**Exercise directions**
Show, in full, each line of the data that contains "avatar".

----

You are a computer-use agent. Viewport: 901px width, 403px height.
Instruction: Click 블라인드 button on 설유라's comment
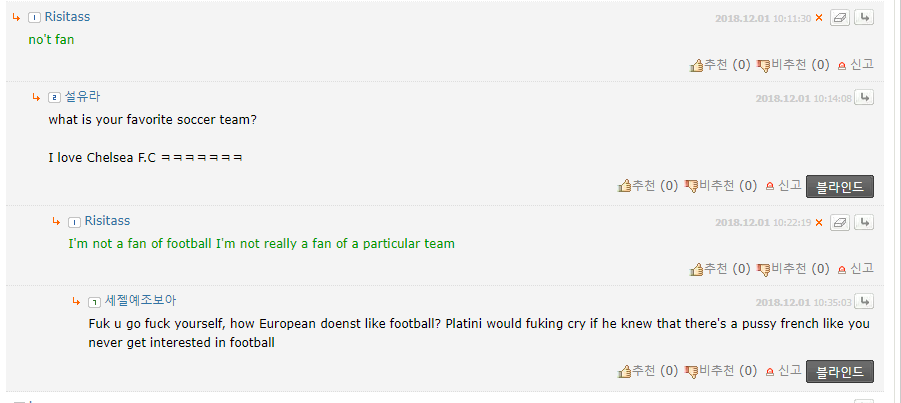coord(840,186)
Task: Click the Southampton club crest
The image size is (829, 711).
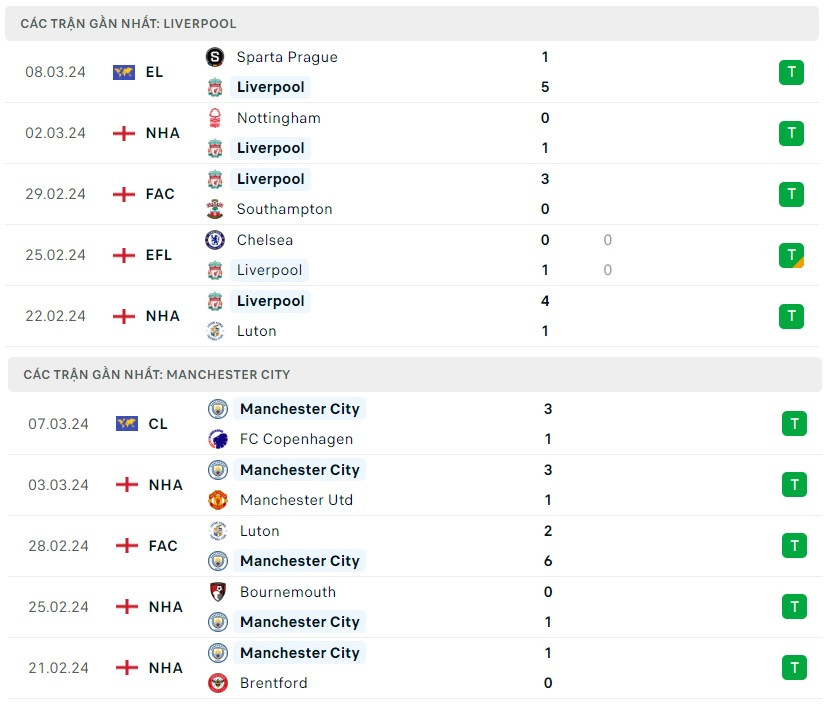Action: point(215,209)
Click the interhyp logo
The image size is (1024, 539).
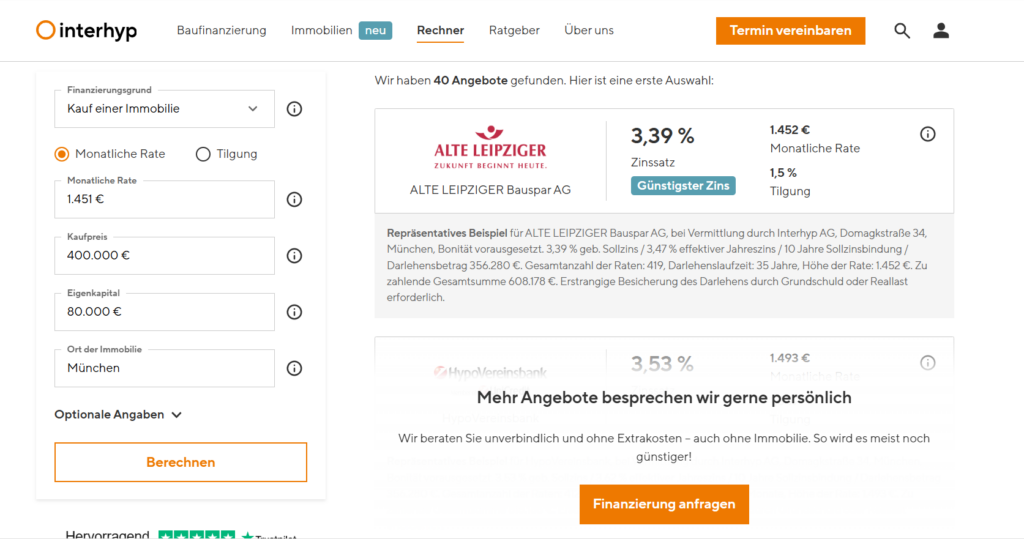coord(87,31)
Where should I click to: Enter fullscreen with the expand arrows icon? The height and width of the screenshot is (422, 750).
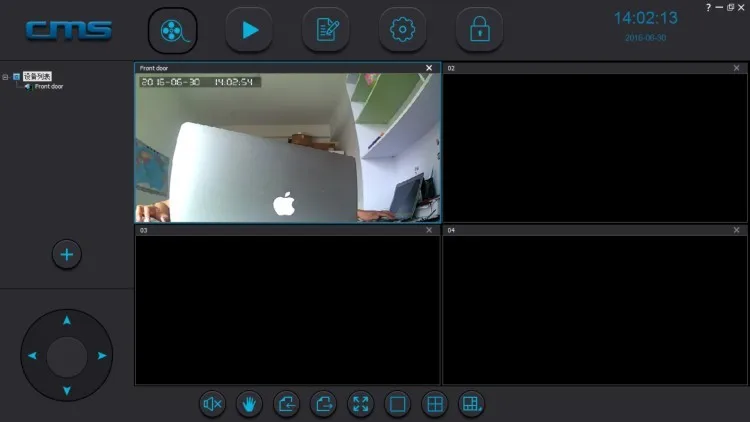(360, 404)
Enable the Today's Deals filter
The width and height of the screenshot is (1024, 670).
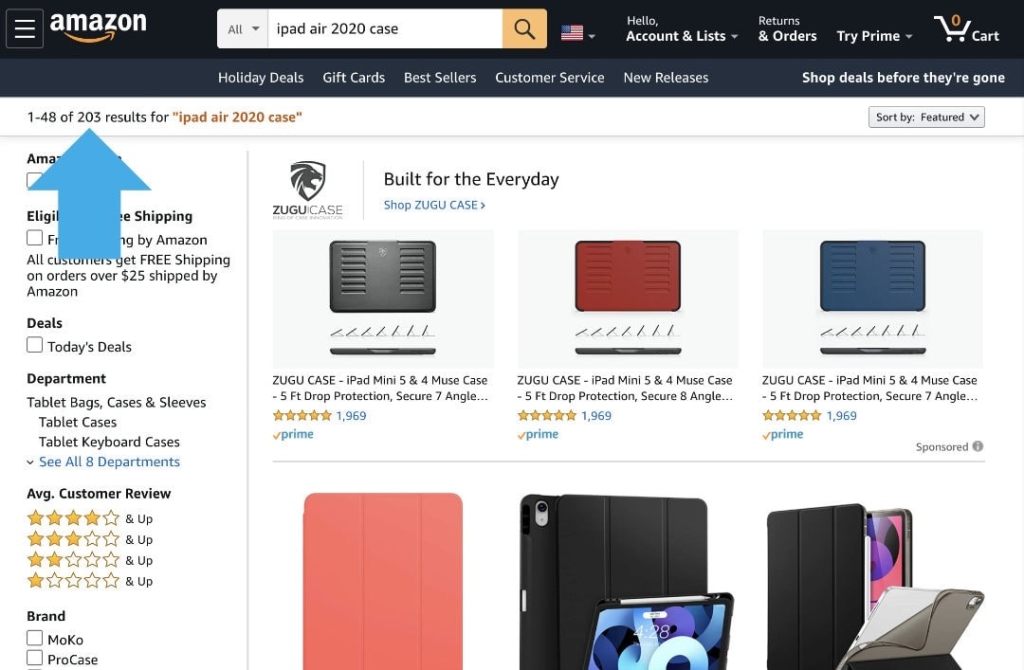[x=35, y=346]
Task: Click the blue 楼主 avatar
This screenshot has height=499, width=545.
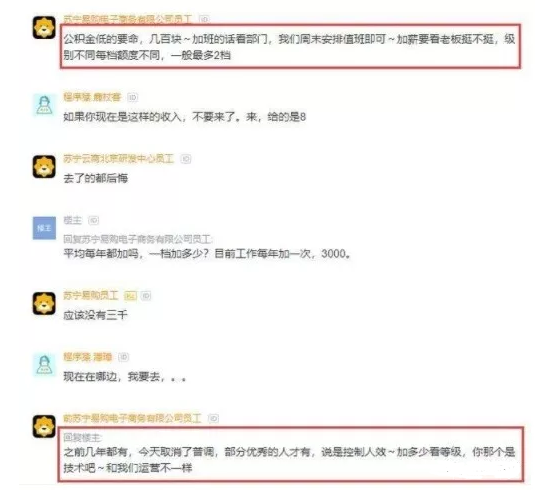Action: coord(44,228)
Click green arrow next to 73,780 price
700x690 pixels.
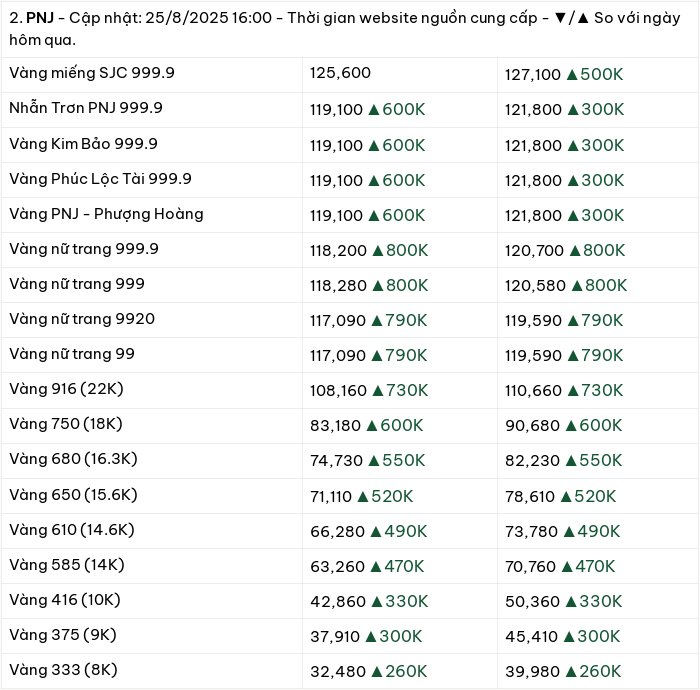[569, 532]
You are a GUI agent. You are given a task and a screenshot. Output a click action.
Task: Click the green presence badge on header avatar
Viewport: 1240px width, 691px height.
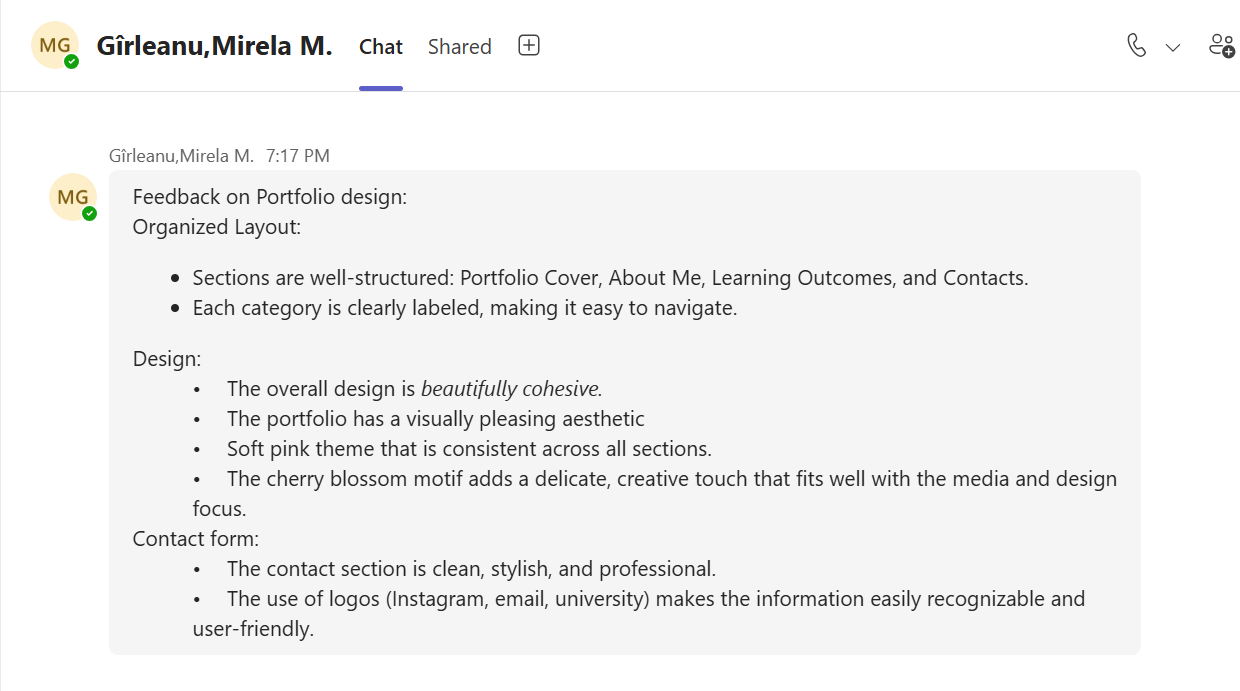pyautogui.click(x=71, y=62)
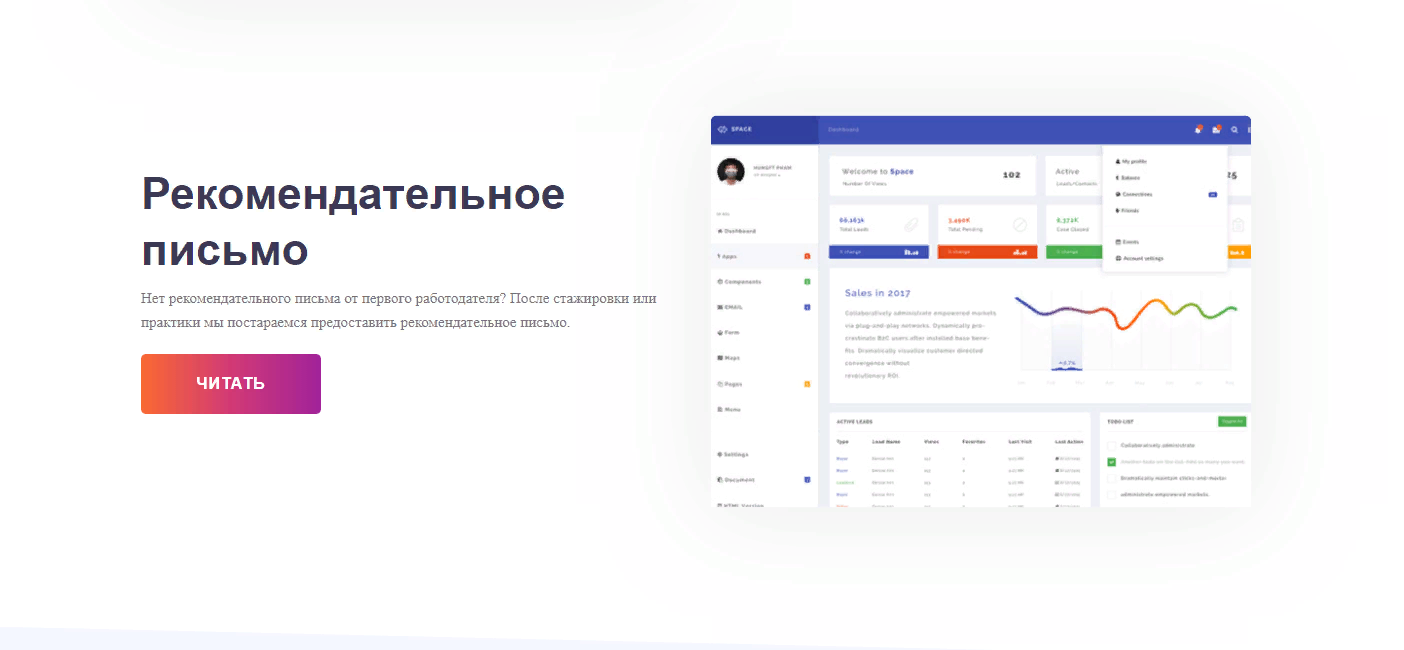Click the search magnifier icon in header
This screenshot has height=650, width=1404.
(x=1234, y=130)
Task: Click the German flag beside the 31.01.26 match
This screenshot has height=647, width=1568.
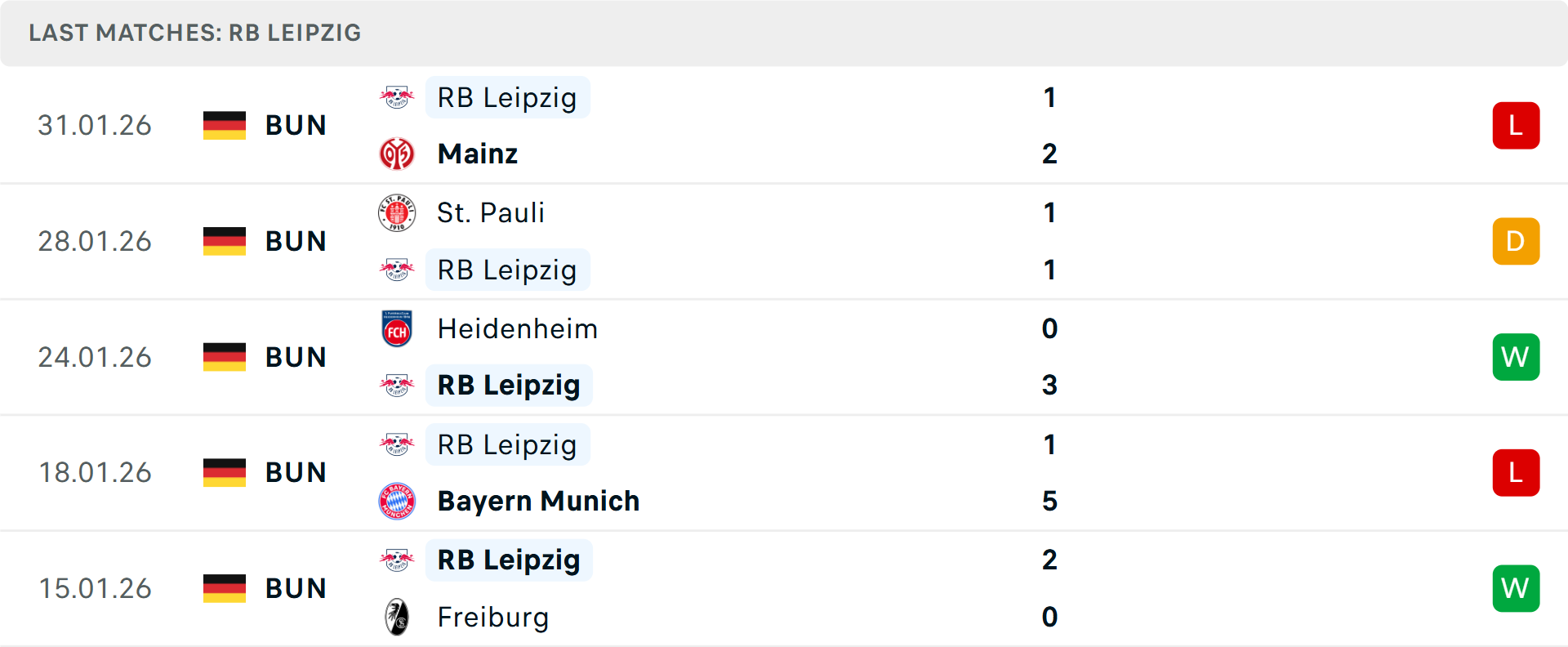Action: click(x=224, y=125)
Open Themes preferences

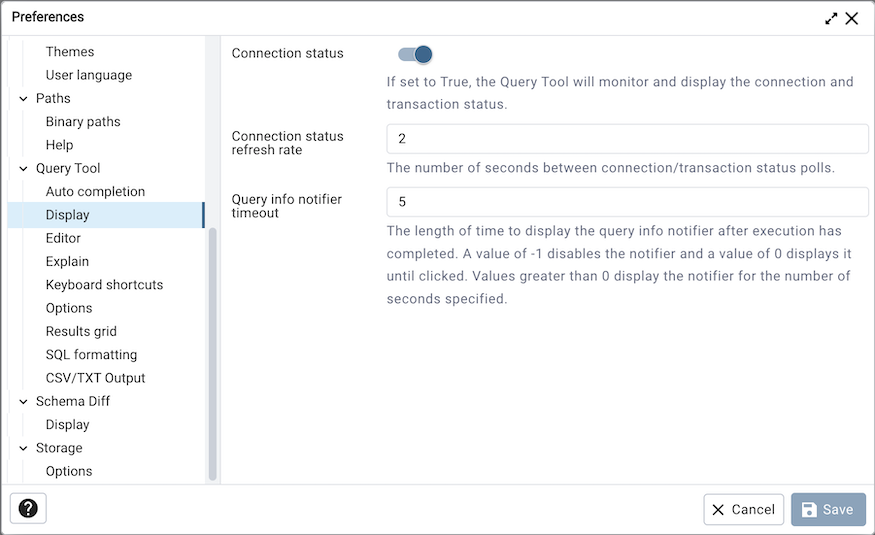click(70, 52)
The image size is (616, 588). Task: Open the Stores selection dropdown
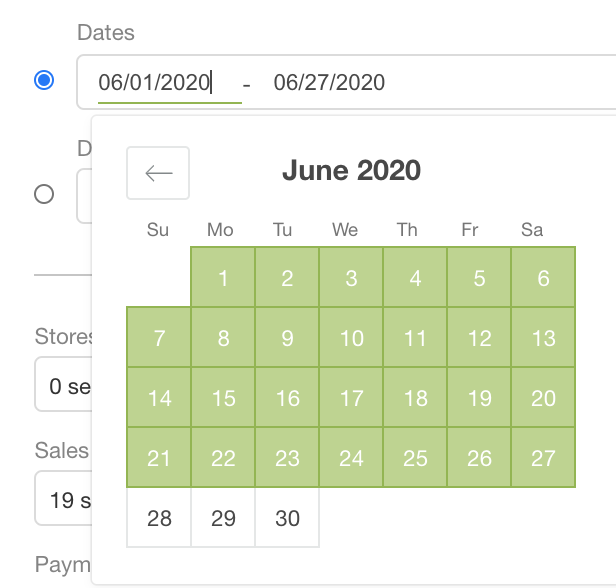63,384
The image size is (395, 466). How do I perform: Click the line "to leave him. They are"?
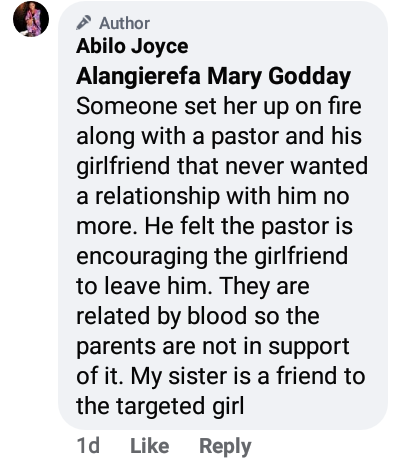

----

**Answer to the exercise**
Task: Click the blue 楼主 avatar
Task: Click the green presence badge on header avatar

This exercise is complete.